"Sitting in the dark in front of The Evil Within, headphones on, I half expect a PR to sneak up behind me and shout ‘boo’.
It doesn’t come. The Evil Within’s scares are more subtle, more lingering, like a slow injection of dread that crawls up the spine rather than claws at your chest. This is the newest game from survival horror grandmaster Shinji Mikami, the man behind the original Resident Evil and credited with creating an entire genre. Mikami instilled fear through disempowerment, hobbling both player and protagonist with carefully limited mechanics and impossible odds. Even when Mikami reinvented the discipline with Resident Evil 4 —a work that has influenced video game blockbusters for a decade— the most pervasive fear was of being overwhelmed and underprepared.
Following 4, Mikami left Resident Evil behind. It hasn’t been the same since, making its protagonists formidable and weaponry plentiful. The greatest compliment I can pay The Evil Within, Mikami’s first game with his new studio Tango Gameworks, is that it feels like the game Resident Evil 5 should have been. Yet freed from the shackles of that series’ bioweaponry lore, Mikami is able to explore the psychological terror of the mind. This is darker, more twisted. And after two hours in its company, The Evil Within feels like the horror comeback we all hoped it would be.
You play as Sebastian Castellanos, a detective called to the scene of a gruesome massacre at Beacon Mental Hospital. As Seb creeps among the blood and bodies, he’s caught, drugged and packed off to a twisted world where most of the inhabitants are zombified ghouls known as ‘The Haunted’. Sebastian must investigate, escape and try not to get his face chewed off.

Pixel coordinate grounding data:
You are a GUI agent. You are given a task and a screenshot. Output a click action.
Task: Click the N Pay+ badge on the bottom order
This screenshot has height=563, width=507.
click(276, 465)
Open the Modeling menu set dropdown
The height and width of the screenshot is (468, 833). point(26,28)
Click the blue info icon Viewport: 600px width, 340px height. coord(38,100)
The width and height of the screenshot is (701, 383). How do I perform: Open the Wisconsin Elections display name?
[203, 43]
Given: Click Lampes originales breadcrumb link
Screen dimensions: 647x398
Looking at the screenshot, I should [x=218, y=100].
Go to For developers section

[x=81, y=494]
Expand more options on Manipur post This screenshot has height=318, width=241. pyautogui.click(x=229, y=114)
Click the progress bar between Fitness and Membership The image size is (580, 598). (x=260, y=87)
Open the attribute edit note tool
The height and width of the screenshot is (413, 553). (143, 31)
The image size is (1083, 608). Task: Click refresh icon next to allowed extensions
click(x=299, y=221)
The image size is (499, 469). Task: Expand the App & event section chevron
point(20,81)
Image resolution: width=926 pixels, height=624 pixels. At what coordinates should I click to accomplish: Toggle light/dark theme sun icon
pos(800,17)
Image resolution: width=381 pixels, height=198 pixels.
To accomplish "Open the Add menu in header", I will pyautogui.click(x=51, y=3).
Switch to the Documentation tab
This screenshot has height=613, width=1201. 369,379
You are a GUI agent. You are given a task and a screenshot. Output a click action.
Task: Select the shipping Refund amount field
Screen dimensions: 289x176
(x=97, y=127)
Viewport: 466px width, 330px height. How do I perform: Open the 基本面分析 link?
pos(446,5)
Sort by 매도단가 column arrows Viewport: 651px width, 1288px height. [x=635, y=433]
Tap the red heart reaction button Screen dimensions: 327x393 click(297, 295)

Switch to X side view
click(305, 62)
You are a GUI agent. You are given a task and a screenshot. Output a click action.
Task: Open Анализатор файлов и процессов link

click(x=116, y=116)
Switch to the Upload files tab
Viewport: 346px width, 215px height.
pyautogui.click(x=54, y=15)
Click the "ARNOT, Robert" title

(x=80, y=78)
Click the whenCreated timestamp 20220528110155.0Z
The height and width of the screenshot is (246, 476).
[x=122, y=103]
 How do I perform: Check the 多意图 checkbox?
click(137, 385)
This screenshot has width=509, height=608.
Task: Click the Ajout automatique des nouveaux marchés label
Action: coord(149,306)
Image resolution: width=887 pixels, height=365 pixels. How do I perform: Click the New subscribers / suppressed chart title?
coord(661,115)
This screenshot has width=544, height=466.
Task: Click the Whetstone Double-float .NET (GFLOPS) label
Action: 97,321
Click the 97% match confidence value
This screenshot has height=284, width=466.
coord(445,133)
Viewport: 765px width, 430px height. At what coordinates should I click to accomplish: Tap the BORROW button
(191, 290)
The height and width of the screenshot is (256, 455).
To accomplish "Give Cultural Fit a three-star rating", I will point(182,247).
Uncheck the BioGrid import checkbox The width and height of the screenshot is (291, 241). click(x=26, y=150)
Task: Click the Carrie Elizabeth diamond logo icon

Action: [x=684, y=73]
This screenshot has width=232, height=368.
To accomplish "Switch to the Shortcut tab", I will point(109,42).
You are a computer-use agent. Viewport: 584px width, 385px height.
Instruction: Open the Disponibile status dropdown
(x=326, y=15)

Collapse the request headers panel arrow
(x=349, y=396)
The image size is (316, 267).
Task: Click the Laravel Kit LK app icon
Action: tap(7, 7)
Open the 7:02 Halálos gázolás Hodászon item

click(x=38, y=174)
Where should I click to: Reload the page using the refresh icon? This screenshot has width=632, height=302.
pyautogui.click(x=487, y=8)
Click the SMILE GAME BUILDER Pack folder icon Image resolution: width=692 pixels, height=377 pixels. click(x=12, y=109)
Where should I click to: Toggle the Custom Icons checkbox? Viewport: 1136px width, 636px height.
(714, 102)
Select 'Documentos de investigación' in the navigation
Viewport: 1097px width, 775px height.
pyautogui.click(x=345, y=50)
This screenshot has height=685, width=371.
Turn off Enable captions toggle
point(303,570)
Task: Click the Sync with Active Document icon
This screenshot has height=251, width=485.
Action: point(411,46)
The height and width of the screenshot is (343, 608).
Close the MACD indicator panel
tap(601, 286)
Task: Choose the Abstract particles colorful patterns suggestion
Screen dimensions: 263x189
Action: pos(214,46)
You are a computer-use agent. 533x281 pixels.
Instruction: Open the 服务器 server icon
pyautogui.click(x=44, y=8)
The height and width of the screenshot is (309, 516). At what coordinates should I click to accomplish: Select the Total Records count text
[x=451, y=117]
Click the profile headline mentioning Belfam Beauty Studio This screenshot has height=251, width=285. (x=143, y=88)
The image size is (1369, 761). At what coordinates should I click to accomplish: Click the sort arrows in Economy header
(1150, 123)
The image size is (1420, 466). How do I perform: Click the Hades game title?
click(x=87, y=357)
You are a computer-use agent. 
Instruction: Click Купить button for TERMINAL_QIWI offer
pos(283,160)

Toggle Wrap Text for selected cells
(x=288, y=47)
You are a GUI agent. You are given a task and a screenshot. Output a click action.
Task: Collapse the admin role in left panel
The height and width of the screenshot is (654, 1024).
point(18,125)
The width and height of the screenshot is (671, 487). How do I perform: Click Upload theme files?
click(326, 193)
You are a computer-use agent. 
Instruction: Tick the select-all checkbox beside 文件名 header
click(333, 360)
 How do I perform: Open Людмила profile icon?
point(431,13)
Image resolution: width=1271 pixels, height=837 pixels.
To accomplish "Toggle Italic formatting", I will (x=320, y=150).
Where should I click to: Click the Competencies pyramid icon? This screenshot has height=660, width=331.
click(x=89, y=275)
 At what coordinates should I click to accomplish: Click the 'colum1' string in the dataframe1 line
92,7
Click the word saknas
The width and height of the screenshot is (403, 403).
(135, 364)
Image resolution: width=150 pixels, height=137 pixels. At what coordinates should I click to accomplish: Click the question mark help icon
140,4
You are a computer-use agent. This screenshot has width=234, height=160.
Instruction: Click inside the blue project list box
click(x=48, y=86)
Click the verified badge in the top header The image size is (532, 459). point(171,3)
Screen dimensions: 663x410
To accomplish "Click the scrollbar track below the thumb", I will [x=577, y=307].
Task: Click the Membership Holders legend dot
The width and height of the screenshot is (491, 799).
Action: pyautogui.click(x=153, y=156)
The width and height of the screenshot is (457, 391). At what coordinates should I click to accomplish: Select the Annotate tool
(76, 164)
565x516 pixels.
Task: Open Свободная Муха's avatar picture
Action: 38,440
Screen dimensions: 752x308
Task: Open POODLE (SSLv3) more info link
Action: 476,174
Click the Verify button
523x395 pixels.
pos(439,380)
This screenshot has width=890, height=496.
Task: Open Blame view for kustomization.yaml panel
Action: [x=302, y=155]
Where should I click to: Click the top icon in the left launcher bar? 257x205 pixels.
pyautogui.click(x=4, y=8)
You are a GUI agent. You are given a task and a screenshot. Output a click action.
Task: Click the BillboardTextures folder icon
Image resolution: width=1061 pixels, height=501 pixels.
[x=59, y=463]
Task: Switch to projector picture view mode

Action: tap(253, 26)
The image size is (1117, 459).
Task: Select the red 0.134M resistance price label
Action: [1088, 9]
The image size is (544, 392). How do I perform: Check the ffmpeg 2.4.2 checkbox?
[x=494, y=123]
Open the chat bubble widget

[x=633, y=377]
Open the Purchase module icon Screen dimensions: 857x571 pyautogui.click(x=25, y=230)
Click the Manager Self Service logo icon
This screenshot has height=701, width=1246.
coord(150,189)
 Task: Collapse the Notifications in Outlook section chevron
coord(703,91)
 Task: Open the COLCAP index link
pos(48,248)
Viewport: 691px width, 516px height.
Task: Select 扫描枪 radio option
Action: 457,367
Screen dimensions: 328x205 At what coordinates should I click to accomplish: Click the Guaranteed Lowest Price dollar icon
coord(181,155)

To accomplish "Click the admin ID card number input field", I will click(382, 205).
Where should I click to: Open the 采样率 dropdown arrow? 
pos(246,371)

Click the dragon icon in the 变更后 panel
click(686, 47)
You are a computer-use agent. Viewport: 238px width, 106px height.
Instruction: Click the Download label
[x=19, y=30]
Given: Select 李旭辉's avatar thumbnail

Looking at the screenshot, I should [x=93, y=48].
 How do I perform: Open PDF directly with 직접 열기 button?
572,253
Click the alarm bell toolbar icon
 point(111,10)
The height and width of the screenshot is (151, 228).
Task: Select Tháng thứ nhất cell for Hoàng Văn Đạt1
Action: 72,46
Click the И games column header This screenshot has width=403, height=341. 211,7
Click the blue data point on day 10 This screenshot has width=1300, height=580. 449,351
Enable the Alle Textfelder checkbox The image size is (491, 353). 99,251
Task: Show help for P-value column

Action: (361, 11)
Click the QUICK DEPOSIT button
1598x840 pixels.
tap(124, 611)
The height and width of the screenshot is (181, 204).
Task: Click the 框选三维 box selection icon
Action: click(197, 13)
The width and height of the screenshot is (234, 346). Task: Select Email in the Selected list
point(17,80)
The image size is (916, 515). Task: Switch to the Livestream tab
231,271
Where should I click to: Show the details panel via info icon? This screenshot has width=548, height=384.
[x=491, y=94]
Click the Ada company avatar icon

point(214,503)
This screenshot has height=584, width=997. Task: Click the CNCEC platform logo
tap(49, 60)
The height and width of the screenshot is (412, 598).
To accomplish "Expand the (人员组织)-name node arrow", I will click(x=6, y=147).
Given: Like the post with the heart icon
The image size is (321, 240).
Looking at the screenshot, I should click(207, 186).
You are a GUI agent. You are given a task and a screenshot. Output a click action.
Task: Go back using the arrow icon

:: Problem requirements ::
Can you carry on the piece about The Evil Within from the point where it stops?

:: Response area ::
The Evil Within feels like a compilation of video game horror’s best bits; Silent Hill’s psychological milieu, the newer trend of heart-in-throat evasion as seen in Amnesia and Outlast, but we start with a direct, ghastly tribute to Mikami’s previous horror. Sebastian is with the skittish Doctor Jimenez, trying to find Leslie, a patient. The pair trace Leslie to a small village, darkness shrouding wooden cabins, punctured only by the yellowish glow of oil lanterns, shadows dancing on the wooden slats.
One glow burns brighter than the others. It’s a bonfire. A cluster of humanoid shapes shuffle clumsily around it. A woman screams. She’s being carried by an elderly lady with a tent spike through her brain. The woman struggles, kicking. Screams turning to guttural shrieks as she is tossed onto the fire before Sebastian can unholster his pistol. My gut sinks, the same feeling I felt when reaching the bonfire in the Ganados village in Resident Evil 4.
I start to fire as the haunted turn —slowly, deliberately— towards me. They are quicker than they look, lunging towards me as my bullets slap into undead flesh. They may as well be spitballs. I back peddle. Firing. Firing. Until one catches a pursuer between the teeth, head exploding in a fountain of crimson. Another falls. I light a match and set him on fire. They might come back if I don’t burn them. He writhes in the flames, but silently. Somehow that’s worse.
The combat is classic survival horror; panic-infused and often spent pacing backwards praying for your targets to fall before you run out of bullets. Disempowerment, see? It’s an effective thing. Yet Mikami’s horror hiatus, spending time on action games such as Vanquish, has also informed The Evil Within. Sebastian carries the ‘Agony crossbow’, a weapon of last resort. You can craft different bolts: flares to daze the haunted so you can move in for a knife kill, harpoons to impale them onto walls, explosive bolts to, well, you can guess.
Along with stealth kills, the agony crossbow seems to bring a sense of flexibility and improvisation when you are faced with a room full of ghouls. It’s enough to give you an escape route, but your ammo capacity is limited so that you don’t feel overpowered. At least in this section of play it does. Balancing Agony so it is a satisfying tool to use while not making you a killing machine will be integral to The Evil Within’s tension."